S’agissant du contrôle de la mutabilité du régime matrimonial, celui-ci a connu de nombreuses évolutions vers une plus grande libéralisation notamment, avec :

- la suppression de l’homologation judiciaire automatique réservée aux cas d’opposition des créanciers ou des enfants majeurs ou en présence d’enfants mineurs, dans un premier temps (Loi 2006-728 du 23-6-2006), suivi de la suppression de l’homologation judiciaire systématique en présence d’enfants mineurs désormais réservée aux cas d’opposition exercée par leurs représentants (Loi 2019-222 du 23-3-2019) ;

- à peine de nullité, la liquidation du régime matrimonial modifié dans l’acte de changement de régime matrimonial, si nécessaire (Loi 2006-728 du 23-6-2006 et ordonnance 2016-131 du 10-2-2016) ;

- la suppression du délai minimal de deux ans du régime matrimonial originaire avant de procéder à un changement de régime (Loi 2019-222 du 23-3-2019).

Dans ce nouveau cadre, qu’en est-il de la protection des créanciers des époux sur le fondement de l’action paulienne ? L’article 1397 dans sa version en vigueur dispose que cette action est ouverte aux « créanciers non opposants » lorsque le changement de régime matrimonial a été fait en fraude de leurs droits. L’action s’exerce dans les conditions de droit commun (C. civ. art 1341-2).

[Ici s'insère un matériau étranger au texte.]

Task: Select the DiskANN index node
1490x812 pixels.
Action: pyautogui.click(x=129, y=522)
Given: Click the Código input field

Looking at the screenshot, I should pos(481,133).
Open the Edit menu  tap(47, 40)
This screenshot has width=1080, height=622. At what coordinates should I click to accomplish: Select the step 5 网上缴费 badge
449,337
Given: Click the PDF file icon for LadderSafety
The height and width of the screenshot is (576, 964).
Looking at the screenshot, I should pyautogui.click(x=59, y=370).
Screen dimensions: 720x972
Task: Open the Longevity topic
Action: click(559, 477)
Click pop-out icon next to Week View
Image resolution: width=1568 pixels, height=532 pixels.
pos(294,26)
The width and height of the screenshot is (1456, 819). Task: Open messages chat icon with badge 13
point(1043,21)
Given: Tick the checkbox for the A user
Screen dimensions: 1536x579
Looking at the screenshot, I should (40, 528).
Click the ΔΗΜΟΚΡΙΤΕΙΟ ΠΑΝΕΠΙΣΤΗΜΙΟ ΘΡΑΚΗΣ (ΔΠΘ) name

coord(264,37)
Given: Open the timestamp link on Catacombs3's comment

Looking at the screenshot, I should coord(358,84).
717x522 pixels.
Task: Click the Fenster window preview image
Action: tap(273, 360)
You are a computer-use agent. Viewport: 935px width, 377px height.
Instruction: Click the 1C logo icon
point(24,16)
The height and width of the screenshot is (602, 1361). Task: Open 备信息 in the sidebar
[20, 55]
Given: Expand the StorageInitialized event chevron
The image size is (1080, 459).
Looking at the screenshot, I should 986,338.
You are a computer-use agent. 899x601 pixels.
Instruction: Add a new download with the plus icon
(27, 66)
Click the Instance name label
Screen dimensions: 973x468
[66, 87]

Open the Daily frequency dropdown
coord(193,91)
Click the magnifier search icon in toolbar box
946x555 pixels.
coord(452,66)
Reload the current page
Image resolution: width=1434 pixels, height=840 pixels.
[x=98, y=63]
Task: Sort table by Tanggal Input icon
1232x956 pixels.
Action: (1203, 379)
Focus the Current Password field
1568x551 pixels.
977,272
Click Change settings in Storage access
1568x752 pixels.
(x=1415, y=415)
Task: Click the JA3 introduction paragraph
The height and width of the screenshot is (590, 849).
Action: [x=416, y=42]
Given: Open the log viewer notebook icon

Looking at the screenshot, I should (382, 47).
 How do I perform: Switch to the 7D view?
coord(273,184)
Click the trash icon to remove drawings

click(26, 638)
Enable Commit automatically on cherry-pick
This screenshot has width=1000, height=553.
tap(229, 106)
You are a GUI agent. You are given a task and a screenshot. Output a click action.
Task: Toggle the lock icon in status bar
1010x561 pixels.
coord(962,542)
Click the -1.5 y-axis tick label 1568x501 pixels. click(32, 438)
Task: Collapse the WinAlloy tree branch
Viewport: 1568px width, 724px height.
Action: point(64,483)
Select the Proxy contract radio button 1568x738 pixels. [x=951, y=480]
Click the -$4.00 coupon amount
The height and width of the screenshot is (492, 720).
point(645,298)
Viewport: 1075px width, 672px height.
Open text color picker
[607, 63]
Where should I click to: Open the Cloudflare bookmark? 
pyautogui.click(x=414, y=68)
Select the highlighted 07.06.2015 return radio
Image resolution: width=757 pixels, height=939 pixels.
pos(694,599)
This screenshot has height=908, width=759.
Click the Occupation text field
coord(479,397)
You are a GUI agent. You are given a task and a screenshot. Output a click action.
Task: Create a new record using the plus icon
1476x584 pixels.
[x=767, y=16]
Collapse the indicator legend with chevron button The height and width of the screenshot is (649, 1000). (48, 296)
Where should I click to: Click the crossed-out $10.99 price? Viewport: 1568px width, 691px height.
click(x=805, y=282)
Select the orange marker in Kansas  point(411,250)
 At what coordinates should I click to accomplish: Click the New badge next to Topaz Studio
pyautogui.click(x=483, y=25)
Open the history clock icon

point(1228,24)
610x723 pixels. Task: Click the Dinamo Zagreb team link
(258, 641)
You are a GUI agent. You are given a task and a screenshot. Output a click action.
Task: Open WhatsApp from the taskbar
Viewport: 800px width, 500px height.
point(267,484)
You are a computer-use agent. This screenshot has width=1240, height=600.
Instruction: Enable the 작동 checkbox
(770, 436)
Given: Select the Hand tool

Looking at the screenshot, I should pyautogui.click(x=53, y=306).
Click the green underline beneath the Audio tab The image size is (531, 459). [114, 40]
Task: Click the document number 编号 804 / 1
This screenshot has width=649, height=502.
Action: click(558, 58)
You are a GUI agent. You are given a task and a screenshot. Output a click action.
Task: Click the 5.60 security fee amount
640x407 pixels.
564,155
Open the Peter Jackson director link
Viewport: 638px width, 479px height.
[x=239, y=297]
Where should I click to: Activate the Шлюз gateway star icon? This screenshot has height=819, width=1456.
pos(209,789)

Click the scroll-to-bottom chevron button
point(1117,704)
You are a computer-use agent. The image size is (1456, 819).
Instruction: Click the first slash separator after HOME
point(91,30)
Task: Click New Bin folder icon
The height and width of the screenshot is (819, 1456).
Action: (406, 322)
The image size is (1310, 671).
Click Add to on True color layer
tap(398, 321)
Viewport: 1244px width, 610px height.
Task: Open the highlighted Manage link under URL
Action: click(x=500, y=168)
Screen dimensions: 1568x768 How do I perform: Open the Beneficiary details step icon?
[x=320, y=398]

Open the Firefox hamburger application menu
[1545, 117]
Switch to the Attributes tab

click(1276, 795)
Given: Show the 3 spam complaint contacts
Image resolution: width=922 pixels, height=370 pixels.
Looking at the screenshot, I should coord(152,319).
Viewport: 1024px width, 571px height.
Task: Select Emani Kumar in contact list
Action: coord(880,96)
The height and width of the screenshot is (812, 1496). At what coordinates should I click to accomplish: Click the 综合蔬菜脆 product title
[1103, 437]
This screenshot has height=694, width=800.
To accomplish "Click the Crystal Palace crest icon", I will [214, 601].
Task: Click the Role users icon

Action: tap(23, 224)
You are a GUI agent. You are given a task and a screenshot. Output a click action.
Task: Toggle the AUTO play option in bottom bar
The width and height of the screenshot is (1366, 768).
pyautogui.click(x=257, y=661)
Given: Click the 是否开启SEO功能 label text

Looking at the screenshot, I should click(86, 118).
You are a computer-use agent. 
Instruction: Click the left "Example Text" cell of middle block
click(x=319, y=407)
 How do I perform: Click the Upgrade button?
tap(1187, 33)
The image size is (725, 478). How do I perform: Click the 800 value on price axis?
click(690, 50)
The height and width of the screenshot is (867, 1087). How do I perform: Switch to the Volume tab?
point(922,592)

Faut-il en déduire que l’action paulienne contre la convention de changement de régime matrimonial est fermée aux créanciers opposants ? Faut-il aller plus loin et leur interdire l’exercice de cette action contre le partage consécutif au changement de régime matrimonial (sur ces interrogations, voir Rép. proc. civ. Dalloz, v. Régimes matrimoniaux Pr. Civ. : changement de régime matrimonial n° 260 par J.-J. Lemouland et D. Vigneau) ?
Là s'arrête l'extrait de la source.